■ SHORT EXERCISE
Please list every line below that contains the word "right". Case counts.

Excerpt from a dataset:
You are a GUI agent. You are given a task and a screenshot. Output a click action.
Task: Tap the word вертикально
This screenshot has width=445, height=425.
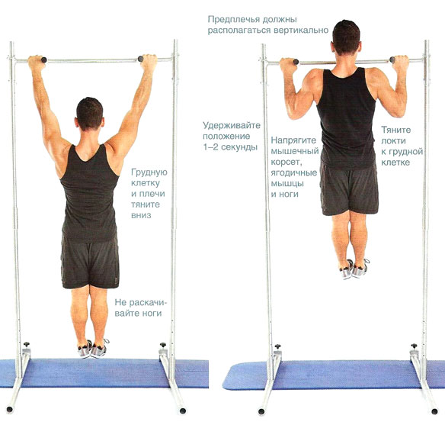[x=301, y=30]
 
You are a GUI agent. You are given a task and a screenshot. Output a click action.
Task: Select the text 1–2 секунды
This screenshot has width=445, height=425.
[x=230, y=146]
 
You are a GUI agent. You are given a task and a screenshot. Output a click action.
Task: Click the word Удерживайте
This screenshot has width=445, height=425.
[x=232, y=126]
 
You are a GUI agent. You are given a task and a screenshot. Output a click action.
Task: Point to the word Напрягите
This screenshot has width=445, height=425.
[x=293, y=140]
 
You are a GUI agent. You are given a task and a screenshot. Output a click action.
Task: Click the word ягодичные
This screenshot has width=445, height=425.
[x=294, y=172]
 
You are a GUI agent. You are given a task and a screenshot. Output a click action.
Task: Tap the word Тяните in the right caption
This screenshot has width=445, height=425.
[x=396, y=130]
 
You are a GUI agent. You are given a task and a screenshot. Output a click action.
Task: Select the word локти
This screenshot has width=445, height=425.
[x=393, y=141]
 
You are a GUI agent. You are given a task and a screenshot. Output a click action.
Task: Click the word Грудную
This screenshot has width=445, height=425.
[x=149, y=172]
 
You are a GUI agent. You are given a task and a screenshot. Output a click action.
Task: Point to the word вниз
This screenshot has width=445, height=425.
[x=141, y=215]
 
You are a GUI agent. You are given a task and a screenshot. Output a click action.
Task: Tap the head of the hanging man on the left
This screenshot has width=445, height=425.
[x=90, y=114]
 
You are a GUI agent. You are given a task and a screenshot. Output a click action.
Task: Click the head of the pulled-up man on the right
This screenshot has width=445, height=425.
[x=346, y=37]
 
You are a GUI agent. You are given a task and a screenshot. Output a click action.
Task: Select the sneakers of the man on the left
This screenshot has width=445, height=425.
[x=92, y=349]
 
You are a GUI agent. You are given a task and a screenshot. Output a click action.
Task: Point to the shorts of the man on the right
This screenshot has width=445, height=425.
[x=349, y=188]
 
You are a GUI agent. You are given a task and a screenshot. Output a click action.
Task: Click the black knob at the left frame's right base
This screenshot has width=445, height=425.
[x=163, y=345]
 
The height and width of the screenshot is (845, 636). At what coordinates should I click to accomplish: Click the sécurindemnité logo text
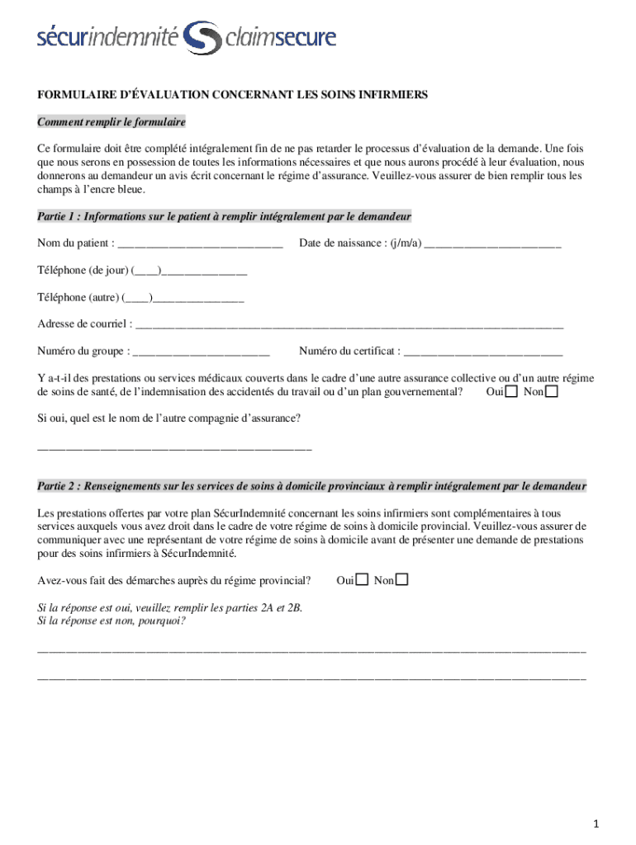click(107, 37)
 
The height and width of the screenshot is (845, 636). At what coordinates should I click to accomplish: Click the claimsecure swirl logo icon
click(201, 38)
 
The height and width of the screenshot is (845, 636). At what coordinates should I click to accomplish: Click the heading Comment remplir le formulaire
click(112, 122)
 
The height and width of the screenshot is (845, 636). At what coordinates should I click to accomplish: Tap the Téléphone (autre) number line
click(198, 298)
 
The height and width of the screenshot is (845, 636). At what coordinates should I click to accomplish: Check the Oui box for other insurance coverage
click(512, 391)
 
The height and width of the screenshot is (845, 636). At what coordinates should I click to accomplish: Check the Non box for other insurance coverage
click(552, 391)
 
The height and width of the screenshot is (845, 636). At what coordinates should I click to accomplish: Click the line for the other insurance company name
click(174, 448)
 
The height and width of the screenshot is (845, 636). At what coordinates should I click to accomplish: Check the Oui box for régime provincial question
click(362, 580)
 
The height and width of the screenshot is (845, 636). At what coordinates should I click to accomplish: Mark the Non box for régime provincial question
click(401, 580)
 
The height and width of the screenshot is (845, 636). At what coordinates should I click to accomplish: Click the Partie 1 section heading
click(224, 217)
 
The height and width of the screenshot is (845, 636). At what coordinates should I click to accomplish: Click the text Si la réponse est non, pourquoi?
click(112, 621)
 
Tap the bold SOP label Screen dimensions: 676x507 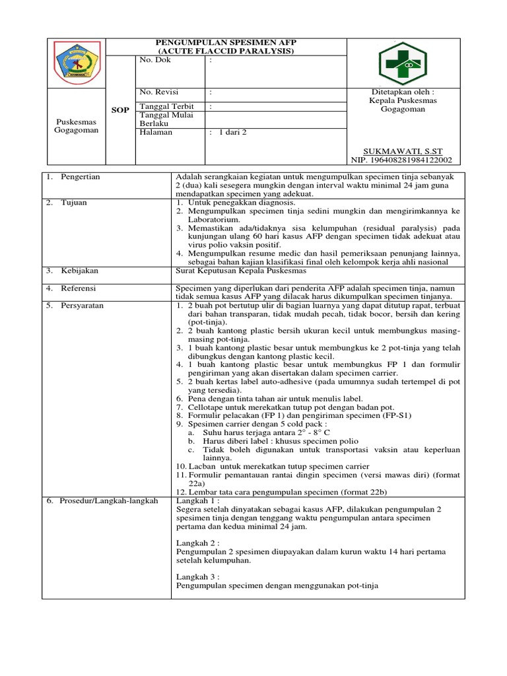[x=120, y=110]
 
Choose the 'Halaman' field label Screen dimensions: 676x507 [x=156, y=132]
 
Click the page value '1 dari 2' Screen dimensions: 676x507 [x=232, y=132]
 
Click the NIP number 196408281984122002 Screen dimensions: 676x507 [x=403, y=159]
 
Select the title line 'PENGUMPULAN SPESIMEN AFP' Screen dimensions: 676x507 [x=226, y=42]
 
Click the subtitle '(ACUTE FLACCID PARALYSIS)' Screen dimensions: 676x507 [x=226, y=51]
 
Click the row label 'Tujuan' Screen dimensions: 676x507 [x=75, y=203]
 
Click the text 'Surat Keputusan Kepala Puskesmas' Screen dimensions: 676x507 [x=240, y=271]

■ SOLVED EXERCISE
Task: Tap the word Тяните in the right caption
Task: Click the head of the pulled-up man on the right
Task: Point to the shorts of the man on the right
Task: Click the black knob at the left frame's right base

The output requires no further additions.